EXERCISE DESCRIPTION - What follows is a set of records. Repeat every one of them exactly.

Extracted data entries
····················

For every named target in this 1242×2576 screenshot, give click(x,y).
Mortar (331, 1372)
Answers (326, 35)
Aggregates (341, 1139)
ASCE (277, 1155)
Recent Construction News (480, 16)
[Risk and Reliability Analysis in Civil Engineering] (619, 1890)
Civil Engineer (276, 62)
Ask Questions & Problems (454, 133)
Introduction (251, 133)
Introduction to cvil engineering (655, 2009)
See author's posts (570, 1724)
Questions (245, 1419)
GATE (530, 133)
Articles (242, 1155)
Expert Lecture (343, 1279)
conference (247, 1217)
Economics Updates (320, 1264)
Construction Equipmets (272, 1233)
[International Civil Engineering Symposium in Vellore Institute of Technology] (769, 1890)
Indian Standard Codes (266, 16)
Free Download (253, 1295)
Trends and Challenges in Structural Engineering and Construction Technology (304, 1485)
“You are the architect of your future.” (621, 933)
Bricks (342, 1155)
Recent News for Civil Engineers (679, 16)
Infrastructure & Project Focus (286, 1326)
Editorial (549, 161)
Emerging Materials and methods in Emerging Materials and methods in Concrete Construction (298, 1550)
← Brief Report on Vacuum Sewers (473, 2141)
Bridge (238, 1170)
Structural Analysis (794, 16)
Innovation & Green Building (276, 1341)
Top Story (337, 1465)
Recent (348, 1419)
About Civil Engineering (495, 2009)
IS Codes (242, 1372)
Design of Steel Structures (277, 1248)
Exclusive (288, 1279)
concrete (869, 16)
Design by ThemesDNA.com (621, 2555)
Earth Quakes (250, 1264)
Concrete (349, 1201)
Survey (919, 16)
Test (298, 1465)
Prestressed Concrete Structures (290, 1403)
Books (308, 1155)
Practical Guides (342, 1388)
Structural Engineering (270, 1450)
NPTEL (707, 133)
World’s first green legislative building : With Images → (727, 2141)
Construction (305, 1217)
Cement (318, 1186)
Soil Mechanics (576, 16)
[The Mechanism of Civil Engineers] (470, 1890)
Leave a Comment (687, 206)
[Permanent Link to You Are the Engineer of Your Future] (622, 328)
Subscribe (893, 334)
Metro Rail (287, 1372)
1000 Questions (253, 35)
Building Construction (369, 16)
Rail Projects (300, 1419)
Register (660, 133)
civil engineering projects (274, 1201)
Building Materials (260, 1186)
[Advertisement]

····················

EXERCISE RESULT -
For every named target in this 1242×2576 screenshot, give click(x,y).
Mortar (331, 1372)
Answers (326, 35)
Aggregates (341, 1139)
ASCE (277, 1155)
Recent Construction News (480, 16)
[Risk and Reliability Analysis in Civil Engineering] (619, 1890)
Civil Engineer (276, 62)
Ask Questions & Problems (454, 133)
Introduction (251, 133)
Introduction to cvil engineering (655, 2009)
See author's posts (570, 1724)
Questions (245, 1419)
GATE (530, 133)
Articles (242, 1155)
Expert Lecture (343, 1279)
conference (247, 1217)
Economics Updates (320, 1264)
Construction Equipmets (272, 1233)
[International Civil Engineering Symposium in Vellore Institute of Technology] (769, 1890)
Indian Standard Codes (266, 16)
Free Download (253, 1295)
Trends and Challenges in Structural Engineering and Construction Technology (304, 1485)
“You are the architect of your future.” (621, 933)
Bricks (342, 1155)
Recent News for Civil Engineers (679, 16)
Infrastructure & Project Focus (286, 1326)
Editorial (549, 161)
Emerging Materials and methods in Emerging Materials and methods in Concrete Construction (298, 1550)
← Brief Report on Vacuum Sewers (473, 2141)
Bridge (238, 1170)
Structural Analysis (794, 16)
Innovation & Green Building (276, 1341)
Top Story (337, 1465)
Recent (348, 1419)
About Civil Engineering (495, 2009)
IS Codes (242, 1372)
Design of Steel Structures (277, 1248)
Exclusive (288, 1279)
concrete (869, 16)
Design by ThemesDNA.com (621, 2555)
Earth Quakes (250, 1264)
Concrete (349, 1201)
Survey (919, 16)
Test (298, 1465)
Prestressed Concrete Structures (290, 1403)
Books (308, 1155)
Practical Guides (342, 1388)
Structural Engineering (270, 1450)
NPTEL (707, 133)
World’s first green legislative building : With Images → (727, 2141)
Construction (305, 1217)
Cement (318, 1186)
Soil Mechanics (576, 16)
[The Mechanism of Civil Engineers] (470, 1890)
Leave a Comment (687, 206)
[Permanent Link to You Are the Engineer of Your Future] (622, 328)
Subscribe (893, 334)
Metro Rail (287, 1372)
1000 Questions (253, 35)
Building Construction (369, 16)
Rail Projects (300, 1419)
Register (660, 133)
civil engineering projects (274, 1201)
Building Materials (260, 1186)
[Advertisement]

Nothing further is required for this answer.